*** PROVIDED PASSAGE ***

Today we are going to do eggs the easy way. Its early, I just finished a boot-camp hill day and I am famished.  Here’s the drill: cook oatmeal on stovetop as usual, crack a whole egg into the nearly cooked oats and stir in. Eat as normal, but be energized and more satiated with the protein power of eggs.  Your welcome.


½ cup rolled oats, or 5 grain steel cut.

(*note: this could also work with microwaved oatmeal if your in a pinch.)

1 cup water

1 egg

Insert favorite topping here: Milk, nuts, fruit, sweetener (if needed.)

Mine: almond milk, pumpkin seeds, crystallized ginger


Bring water to a boil with a pinch of salt.

Add oats, stir in and reduce heat to a simmer

Cook until oats thicken (about 7-10 for rolled oats, 15 for steel cut.)

Crack in an egg and mix well.

Remove from heat, add toppings and enjoy.

*** End of PROVIDED PASSAGE ***
*** RECORD EXTRACTS ***

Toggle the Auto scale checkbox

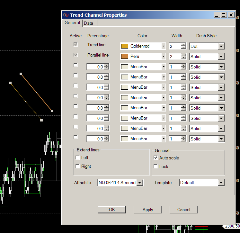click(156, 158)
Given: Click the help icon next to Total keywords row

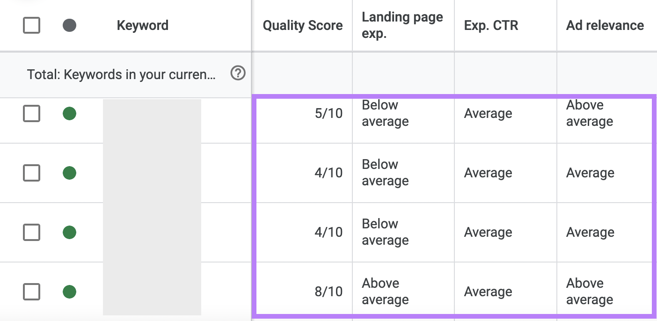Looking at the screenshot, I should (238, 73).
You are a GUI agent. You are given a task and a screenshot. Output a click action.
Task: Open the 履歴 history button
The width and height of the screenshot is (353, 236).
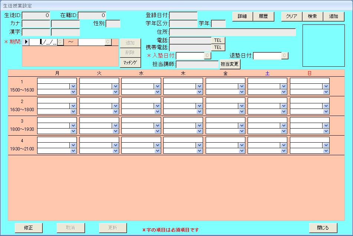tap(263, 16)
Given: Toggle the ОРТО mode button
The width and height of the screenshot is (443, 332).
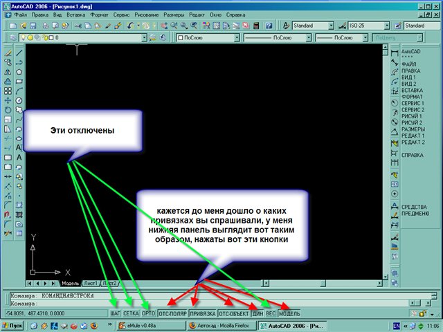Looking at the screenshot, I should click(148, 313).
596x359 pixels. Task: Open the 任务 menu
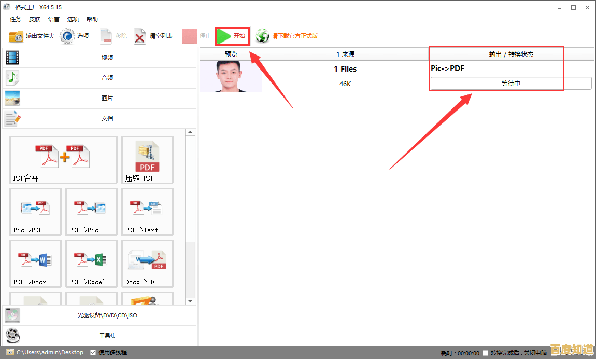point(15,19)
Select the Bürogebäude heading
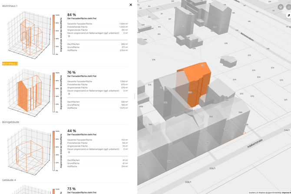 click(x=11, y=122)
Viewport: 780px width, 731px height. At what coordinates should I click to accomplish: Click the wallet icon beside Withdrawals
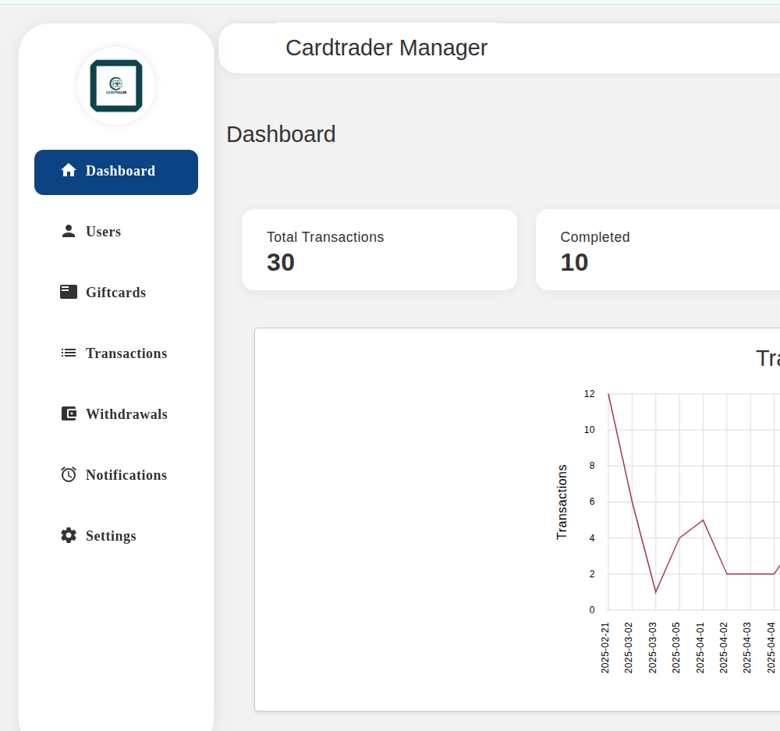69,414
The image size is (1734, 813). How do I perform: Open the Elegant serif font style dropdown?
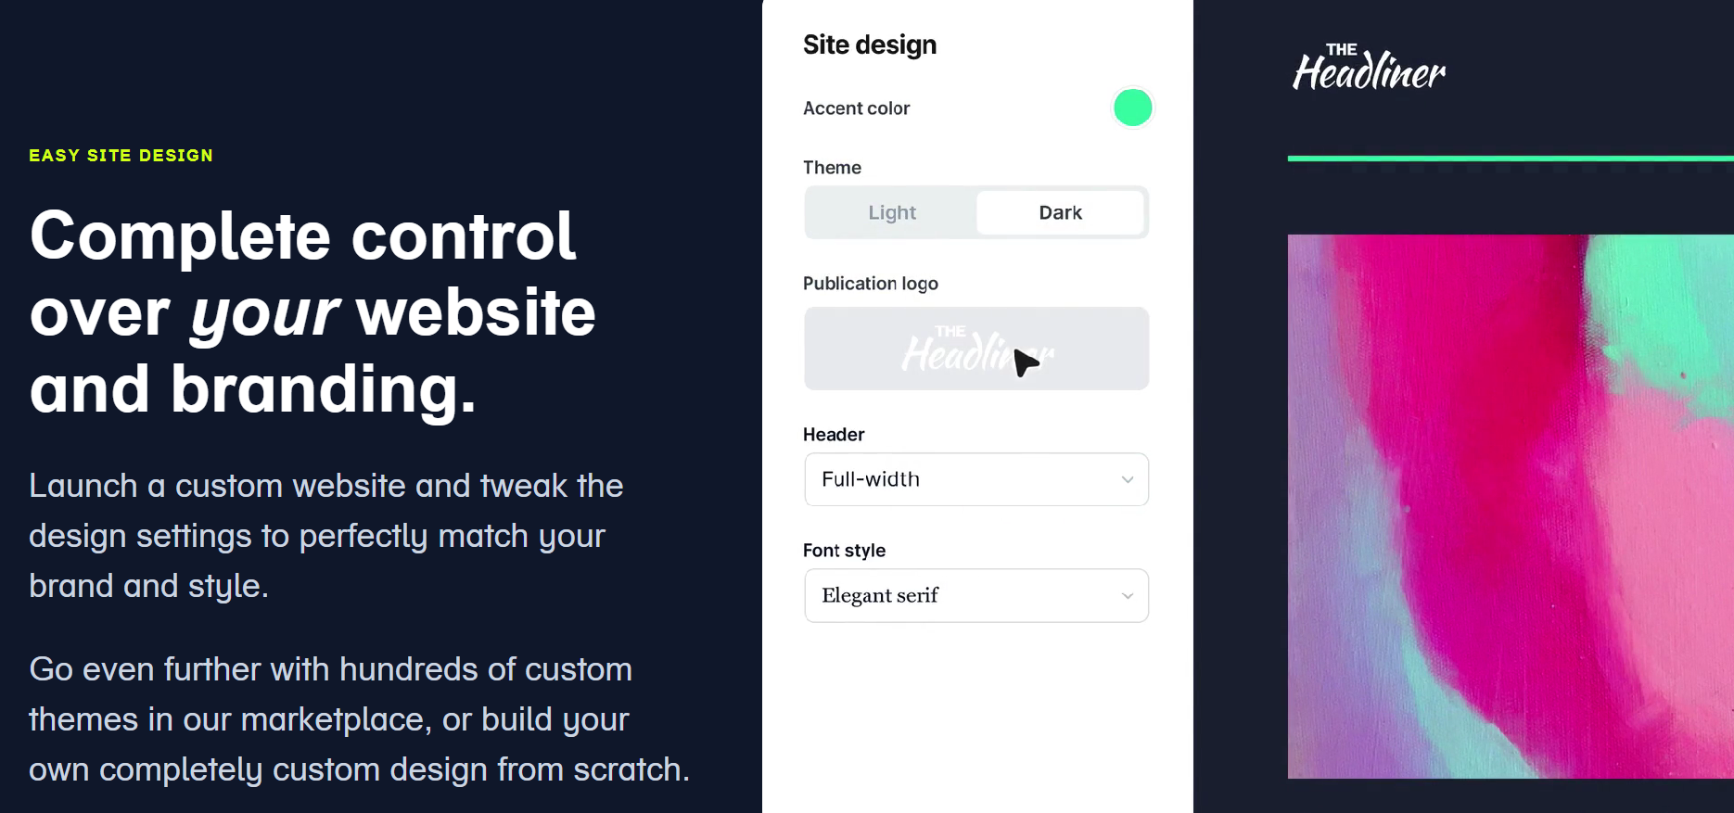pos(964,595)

*** End of RECORD EXTRACTS ***

* INSTRUCTIONS:
**1)** In the egg oatmeal recipe, which toppings does the writer use?
**2)** Condense the paragraph of the egg oatmeal recipe that begins "Today we are going to do eggs the easy way" into a shorter version that keeps its main facts.
**3)** Reproduce the egg oatmeal recipe word for word from "1 cup water" up to and including "for steel cut.)".

* ANSWERS BY TASK:
**1)** Almond milk, pumpkin seeds and crystallized ginger.

**2)** After an early boot-camp hill day, the writer is hungry and offers an easy way to eat eggs: cook oatmeal on the stovetop, crack a whole egg into the nearly cooked oats, and stir it in. Eating it as usual gives the added protein of eggs, leaving you more energized and satiated.

**3)**
1 cup water

1 egg

Insert favorite topping here: Milk, nuts, fruit, sweetener (if needed.)

Mine: almond milk, pumpkin seeds, crystallized ginger


Bring water to a boil with a pinch of salt.

Add oats, stir in and reduce heat to a simmer

Cook until oats thicken (about 7-10 for rolled oats, 15 for steel cut.)